The string "save" may appear in lines of the listing. Report each line where it does.

Records for processing >>
= = =

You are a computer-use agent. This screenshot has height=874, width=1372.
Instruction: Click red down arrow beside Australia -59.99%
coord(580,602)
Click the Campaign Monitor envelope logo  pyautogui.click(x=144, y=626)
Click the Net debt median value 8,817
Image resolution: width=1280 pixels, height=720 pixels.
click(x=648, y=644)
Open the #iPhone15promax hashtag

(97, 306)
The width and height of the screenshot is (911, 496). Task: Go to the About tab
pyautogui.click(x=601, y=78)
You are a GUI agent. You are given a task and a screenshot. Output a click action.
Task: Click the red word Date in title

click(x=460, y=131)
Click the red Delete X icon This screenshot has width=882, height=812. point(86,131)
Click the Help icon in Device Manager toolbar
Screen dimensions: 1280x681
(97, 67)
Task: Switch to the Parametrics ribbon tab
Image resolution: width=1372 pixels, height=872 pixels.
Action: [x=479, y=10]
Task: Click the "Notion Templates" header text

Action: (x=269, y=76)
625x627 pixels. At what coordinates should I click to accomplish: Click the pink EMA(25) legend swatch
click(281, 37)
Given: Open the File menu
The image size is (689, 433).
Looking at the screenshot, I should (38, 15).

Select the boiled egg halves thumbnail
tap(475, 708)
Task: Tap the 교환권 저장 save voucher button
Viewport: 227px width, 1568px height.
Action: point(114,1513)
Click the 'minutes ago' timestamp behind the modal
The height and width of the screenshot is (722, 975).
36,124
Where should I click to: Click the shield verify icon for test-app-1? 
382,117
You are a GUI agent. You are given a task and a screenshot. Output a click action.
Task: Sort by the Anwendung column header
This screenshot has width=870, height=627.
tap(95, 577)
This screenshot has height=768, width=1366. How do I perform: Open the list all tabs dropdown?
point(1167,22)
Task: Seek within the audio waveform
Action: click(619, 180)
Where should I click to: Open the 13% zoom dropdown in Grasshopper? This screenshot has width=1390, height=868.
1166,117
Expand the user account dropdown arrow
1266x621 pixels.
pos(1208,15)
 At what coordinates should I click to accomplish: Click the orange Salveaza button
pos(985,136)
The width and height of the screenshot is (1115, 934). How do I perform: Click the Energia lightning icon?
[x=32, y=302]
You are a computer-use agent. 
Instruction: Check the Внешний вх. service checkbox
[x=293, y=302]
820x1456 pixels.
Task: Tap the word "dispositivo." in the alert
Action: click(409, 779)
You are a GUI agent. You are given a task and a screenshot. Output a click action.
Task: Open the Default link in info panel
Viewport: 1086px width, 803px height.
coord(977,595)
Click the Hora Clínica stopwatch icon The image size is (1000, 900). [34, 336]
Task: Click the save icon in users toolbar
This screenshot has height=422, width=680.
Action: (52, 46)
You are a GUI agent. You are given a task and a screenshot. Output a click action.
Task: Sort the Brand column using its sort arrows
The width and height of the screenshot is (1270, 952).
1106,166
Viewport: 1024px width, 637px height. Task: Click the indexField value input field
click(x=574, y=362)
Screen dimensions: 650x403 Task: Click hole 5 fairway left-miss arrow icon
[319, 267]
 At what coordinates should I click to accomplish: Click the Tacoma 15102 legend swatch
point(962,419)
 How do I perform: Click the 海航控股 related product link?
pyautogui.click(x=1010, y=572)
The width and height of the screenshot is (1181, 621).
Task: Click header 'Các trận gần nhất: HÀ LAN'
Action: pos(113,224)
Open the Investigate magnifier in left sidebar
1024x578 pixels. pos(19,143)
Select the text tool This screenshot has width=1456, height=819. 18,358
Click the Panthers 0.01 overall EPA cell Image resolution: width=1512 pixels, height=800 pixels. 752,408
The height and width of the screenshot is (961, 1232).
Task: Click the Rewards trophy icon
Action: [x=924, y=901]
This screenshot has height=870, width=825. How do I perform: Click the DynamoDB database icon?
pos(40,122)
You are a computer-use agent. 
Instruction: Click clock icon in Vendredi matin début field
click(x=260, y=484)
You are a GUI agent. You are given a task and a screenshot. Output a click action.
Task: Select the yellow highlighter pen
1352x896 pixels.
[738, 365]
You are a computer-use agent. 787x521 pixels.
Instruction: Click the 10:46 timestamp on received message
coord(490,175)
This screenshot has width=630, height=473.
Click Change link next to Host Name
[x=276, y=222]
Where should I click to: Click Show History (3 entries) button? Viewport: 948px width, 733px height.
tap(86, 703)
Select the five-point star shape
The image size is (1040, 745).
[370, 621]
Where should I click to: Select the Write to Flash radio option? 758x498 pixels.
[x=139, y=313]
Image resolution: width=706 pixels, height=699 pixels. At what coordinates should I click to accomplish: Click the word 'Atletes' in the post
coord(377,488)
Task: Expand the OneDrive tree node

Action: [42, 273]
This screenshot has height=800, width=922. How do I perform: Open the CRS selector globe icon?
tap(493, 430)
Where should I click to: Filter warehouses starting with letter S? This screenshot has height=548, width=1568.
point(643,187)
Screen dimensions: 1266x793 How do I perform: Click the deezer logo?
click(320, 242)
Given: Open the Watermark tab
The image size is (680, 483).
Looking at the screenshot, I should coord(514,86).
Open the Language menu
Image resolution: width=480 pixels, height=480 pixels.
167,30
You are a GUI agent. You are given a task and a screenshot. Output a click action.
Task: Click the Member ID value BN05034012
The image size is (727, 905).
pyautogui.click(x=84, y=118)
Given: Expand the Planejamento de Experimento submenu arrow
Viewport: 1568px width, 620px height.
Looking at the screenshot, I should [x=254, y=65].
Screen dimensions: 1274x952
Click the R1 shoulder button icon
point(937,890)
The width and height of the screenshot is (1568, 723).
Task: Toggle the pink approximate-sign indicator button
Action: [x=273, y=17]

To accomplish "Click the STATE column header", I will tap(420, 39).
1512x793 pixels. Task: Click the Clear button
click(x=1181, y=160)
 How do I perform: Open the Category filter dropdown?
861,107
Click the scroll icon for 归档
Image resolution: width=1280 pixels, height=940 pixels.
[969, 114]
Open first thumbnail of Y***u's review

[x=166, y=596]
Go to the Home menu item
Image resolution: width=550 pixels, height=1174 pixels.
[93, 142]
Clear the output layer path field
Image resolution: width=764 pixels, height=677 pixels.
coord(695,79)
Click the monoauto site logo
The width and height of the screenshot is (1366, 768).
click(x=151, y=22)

= = =

Response box >>
Task: Tap the 교환권 저장 save voucher button
Task: Click the save icon in users toolbar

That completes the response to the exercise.